Les enfants l’apprennent sur les bancs de l’école depuis des décennies. La devise de la République « Liberté, égalité, fraternité » est portée sur le fronton des édifices publics. Si la mention figure bien sur la façade des mairies, elle est curieusement souvent absente sur celle des écoles.
Une réalité qui porte un sérieux coup à ce qui est enseigné comme une vérité depuis des lustres…Nul texte de loi n’oblige les responsables des établissements scolaires du primaire au supérieur à apposer la devise de la France au-dessus des portes d’entrée.
Ces mots-là pourtant ont du sens. Ils disent des valeurs qui sont les nôtres en tant que citoyens. Ils rappellent notre histoire. Une devise comme une continuité de conviction et de langue, qui puise ses origines dans la Révolution française, au cours de laquelle elle est une formule parmi d’autres, pour être adoptée officiellement à la fin du XIXe siècle, par la Troisième République, puis inscrite dans la Constitution de 1946 et 1958.
Une volonté déjà affichée dès 1985 par le Ministre de l’Education Nationale d’alors Jean Pierre Chevènement, mais fort peu appliquée, ce qui provoqua il y a quelques jours de cela, le dépôt d’un voeu par le Président du groupe communiste au Conseil de Paris, refusé par les élus socialistes parisiens au motif d’un coût trop important pour la collectivité.
Vendredi soir, lors du conseil municipal, nos collègues communistes à la Ville de Rouen ont pour leur part repris la même demande en déposant une motion.
Si nous ne pouvons qu’être nous aussi favorables à ce que « la Liberté, l’Egalité et la Fraternité » s’inscrivent dès le plus jeune âge comme principes inaliénables d’un mieux vivre ensemble il faut pour autant que la devise de la République soit expliquée avec des mots simples, vivre libre, dans le respect de la liberté des autres, être traité de la même manière que son camarade, sans aucune discrimination, que les plus forts fassent attention aux plus faibles et les respectent.
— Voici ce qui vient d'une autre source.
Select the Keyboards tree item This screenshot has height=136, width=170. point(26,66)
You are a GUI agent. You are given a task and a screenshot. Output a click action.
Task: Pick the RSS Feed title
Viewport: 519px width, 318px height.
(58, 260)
Vendredi soir, cette motion aurait donc pu faire l’objet d’un vote unanime, si ceux qui la proposaient n’avaient fait preuve de propos excessifs, plus dans la démarche électoraliste qu’à la recherche d’un véritable consensus sur le sujet.
Car enfin, comment considérer la phrase » Avec la traque des enfants de sans papiers jusque dans les écoles, la propagande nauséabonde sur le thème de l’« identité nationale » étatisée, des groupes sociaux entiers stigmatisés et désignés comme des boucs émissaires, une véritable xénophobie d’Etat défigure la République », si ce n’est nous croire revenu soixante ans en arrière ?
Certes nous sommes en campagne électorale, mais n’en déplaise à Didier Chartier, défendeur de cette motion, on peut être en profond désaccord avec la politique gouvernementale, elle n’a pourtant rien à voir avec celle menée par le gouvernement de Vichy.
Il est de notre responsabilité d’élus de faire attention aux mots que l’on utilise.